To an outsider like me, Reason's article raises serious questions. Even if Rockwell himself did not pen all (or any) of the offending articles, he seems to have had editorial oversight of the newsletter and undoubtedly approved the articles. And in contrast to the furious response to the New Republic article, I saw no mention, let alone discussion, of the allegation against Rockwell on LRC.

And what of Paul? Lew Rockwell is not a former rogue writer whose identity is long-forgotten. He is closely associated with the Paul campaign and his website has been the most consistent cheerleader for him. If he was the author, it is inconceivable that Paul was unaware of it; the decent thing would have been for Rockwell to raise his hand, and recant his views (one is allowed to change one's opinions, after all). And if Rockwell was not the author, surely he'd have denied it unequivocally by now.

It very much looks like the articles had, at the very least, Lew Rockwell's approval, and probably his authorship; and for Paul to finger Rockwell at this stage would be devastating for both of them. I await the outcome of all this with great interest. Most likely there will be no confirmation or denial of the authorship; the negative publicity will have its effect on Paul's numbers, his campaign will fizzle out, and LRC will continue as it used to, little-known outside a certain fringe group of libertarians.

Pity. Paul and Dennis Kucinich were the only candidates talking about the war and civil liberties. They'll both be out of the race soon. We now return you to your regularly scheduled programming.


Abi said...

This LATimes op-ed has some interesting background info on the split that created paleo (Mises Institute) and cosmopolitan (Cato) versions of libertarianism. Paleo, apparently, acquired a whole bunch of unholy fellow travelers.
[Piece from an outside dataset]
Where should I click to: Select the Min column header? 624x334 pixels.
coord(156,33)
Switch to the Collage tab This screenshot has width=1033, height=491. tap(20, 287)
Is Cato all that better? I'm not sure; in the name of debate, they provide a forum for folks like Charles Murray.

Rahul Siddharthan said...

The Cato institute always seemed more neocon than libertarian to me. The Mises Institute stuff looks much more, I won't say reasonable, but honest on the surface. But probe a little deeper, and it seems it's quite crackpotted and not all that honest either.

I'm not sure where Ron Paul fits into all this. From what I've been reading recently, the palaeo/new split occurred after his 1988 Presidential run as a Libertarian candidate. And apparently this time he says if he does a third party run, it will not be as a libertarian but as an independent, because lots of democrats support him.

Anonymous said...

I am curious...Rahul, which of their stances makes you think the Cato institute is more neocon than libertarian?

Rahul Siddharthan said...

anon - sorry, I had a confused memory of their stand on the Iraq war. Perhaps I was thinking of the AEI. The other thing the Cato crowd have in common with neocons is their stand on global warming, but I suppose they could have different reasons for denying the phenomenon (and of course the Lew Rockwell crowd agree on that).